Chapter 20 Study Guide Flashcards
A nephrectomy specimen reveals a yellow lesion with large amounts of lipids in the kidney of a 63-year-old man. The lesion is most likely related to
a. a deletion of von Hippel-Lindau (VHL) tumor suppressor gene
b. a mutation of myc oncogene
c. an amplification of ras oncogene
d. a loss of bcl-2 proapoptotic gene
e. an aflatoxin related carcinogen
A
The kidney contains a large renal cell carcinoma. These tumors contain large amounts of lipids, which accounts for their yellow color on gross examination and the clear appearance of cells in routine microscopic slides. Deletions of the von Hippel-Lindau mutations are found in most clear renal cell carcinomas.
The normal glomerular basement membrane is composed of which type of collagen?
a. Type I
b. Type II
c. Type III
d. Type IV
e. Type V
D
Similar to other basement membranes, the glomerular basement membrane is composed of collagen type IV. It is a helical molecule composed of six genetically distinct α chains (α1 to α6). Mutation of the gene for the α5 chain of collagen type IV causes hereditary glomerulopathy of Alport syndrome.
A 6-year-old boy is taken to the pediatrician because of generalized facial edema and somnolence. He has been passing dark brown urine. Physical examination reveals hypertension. Urinalysis shows oliguria, hematuria, proteinuria, and red blood cell casts. Which of the following is the most likely diagnosis?
a. Nephritic syndrome
b. Nephrotic syndrome
c. Rapidly progressive acute renal failure
d. Chronic uremia
e.
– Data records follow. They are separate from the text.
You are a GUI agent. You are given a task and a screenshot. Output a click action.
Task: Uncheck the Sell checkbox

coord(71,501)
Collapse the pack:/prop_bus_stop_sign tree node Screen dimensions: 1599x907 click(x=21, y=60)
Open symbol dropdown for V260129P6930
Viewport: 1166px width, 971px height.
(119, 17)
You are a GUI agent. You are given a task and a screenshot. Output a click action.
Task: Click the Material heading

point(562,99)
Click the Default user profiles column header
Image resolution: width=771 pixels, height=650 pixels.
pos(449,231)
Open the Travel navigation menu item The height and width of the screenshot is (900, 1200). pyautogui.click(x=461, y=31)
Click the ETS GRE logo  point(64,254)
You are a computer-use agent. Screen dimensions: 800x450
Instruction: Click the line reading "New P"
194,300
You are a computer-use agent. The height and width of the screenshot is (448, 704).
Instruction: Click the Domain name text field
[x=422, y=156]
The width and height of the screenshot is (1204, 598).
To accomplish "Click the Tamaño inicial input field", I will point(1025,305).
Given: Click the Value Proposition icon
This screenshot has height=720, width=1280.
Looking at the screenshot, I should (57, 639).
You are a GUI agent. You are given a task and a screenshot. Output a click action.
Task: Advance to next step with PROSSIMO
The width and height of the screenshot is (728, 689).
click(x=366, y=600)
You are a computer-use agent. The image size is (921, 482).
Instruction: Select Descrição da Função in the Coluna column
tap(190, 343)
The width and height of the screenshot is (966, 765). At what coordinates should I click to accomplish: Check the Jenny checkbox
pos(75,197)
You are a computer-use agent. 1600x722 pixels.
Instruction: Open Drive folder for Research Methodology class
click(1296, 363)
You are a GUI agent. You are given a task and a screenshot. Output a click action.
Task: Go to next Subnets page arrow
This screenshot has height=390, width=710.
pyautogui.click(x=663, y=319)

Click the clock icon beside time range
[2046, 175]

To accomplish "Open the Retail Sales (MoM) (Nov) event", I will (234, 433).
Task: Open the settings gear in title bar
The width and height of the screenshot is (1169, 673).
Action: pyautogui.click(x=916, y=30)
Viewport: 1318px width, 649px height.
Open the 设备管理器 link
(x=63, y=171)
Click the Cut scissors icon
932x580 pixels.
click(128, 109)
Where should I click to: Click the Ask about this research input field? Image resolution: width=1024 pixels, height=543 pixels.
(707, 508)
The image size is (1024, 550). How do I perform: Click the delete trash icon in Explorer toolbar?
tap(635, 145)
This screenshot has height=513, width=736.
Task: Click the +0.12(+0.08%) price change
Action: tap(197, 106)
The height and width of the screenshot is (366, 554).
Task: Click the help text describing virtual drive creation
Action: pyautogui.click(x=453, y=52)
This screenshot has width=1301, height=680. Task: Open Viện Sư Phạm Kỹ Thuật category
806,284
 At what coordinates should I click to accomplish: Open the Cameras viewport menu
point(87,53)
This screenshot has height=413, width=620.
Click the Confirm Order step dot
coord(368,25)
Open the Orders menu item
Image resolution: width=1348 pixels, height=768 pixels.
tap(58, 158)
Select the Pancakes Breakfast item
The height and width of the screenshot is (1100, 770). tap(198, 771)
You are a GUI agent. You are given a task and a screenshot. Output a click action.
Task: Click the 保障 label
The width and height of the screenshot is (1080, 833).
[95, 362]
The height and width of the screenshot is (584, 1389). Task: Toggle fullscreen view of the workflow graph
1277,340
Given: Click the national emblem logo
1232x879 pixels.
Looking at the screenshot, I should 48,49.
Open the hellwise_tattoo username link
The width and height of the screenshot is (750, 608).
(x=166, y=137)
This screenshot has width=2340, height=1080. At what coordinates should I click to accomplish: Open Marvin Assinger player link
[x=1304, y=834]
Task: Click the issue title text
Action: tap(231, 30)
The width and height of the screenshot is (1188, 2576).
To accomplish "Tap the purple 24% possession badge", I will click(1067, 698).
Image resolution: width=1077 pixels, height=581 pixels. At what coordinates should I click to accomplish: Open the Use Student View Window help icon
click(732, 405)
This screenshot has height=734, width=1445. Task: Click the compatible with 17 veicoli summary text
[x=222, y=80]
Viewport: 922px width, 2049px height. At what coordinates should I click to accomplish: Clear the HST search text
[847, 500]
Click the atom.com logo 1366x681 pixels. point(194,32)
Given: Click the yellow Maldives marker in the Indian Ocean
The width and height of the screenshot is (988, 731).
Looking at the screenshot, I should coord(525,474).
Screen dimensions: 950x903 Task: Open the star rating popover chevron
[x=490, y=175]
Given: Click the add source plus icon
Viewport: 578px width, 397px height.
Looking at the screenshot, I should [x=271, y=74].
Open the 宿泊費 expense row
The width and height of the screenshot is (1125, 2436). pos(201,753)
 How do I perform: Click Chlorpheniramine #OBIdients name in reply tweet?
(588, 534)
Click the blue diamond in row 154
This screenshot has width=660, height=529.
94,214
Nephrolithiasis
A
These clinical findings are typical signs and symptoms associated with nephritic syndrome, which is most likely caused by acute glomerulonephritis.
The PKD1 gene encoding polycystin-1 is a large integral membrane protein. It is typically found in persons who have which of the following diseases?
a. Childhood polycystic kidney disease
b. Adult polycystic disease
c. Adult onset renal medullary cystic disease
d. Glomerulocystic disease
e. Acquired renal cystic disease
B
The PKD1 gene encoding polycystin-1 is mutated in most persons who have autosomal dominant polycystic kidney disease (PKD), which is also known as adult PKD. This disease is frequently associated with polycystic liver disease and berry aneurysms of the circle of Willis.
A 30-year-old heroin addict who is positive for the human immunodeficiency virus (HIV) is hospitalized because of generalized edema. Laboratory studies show proteinuria, hypoalbuminemia, hyperlipidemia, and lipiduria. Which of the following diseases is most likely to be diagnosed by a biopsy of the kidney?
a. Lipoid nephrosis
b. Focal segmental glomerulosclerosis
c. Membranous nephropathy
d. IgA nephropathy
e. Amyloidosis
B
Clinical findings indicate that this patient has nephrotic syndrome. The most likely cause of nephrotic syndrome in a patient who is HIV-positive is focal segmental glomeruloscleros
Which kidney disease characterized by nephrotic syndrome, microscopic hematuria, and glomerular deposits of C3 complement and properdin is caused by an autoantibody called C3 nephritic factor?
a. Membranoproliferative glomerulonephritis type II
b. Focal segmental glomerulosclerosis
c. Membranous nephropathy
d. IgA nephropathy
e. Acute postinfectious glomerulonephritis
A
Deposits of C3 complement and properdin in the glomerular basement membranes, visible by electron microscopy in the form of ribbon-like densities and associated with low serum complement, are typical of membranoproliferative glomerulonephritis type II. This kidney disease is caused by C3 nephritic factor, an autoantibody binding to the alternative complement pathway regulating enzyme C3 convertase.
Membranoproliferative glomerulonephritis caused by mixed cryoglobulinemia is most often secondary to which of the following diseases?
a. Diabetes mellitus
b. Multiple myeloma
c. Membranous nephropathy
d. Amyloidosis
e. Human immunodeficiency virus infection
C
Membranoproliferative glomerulonephritis caused by mixed cryoglobulinemia is most often a complication of viral hepatitis C. The glomeruli contain deposits of IgG-IgM cryoglobulins, which are also found in the small blood vessels of the skin and joints, resulting in cutaneous vasculitis with petechial hemorrhages and synovitis.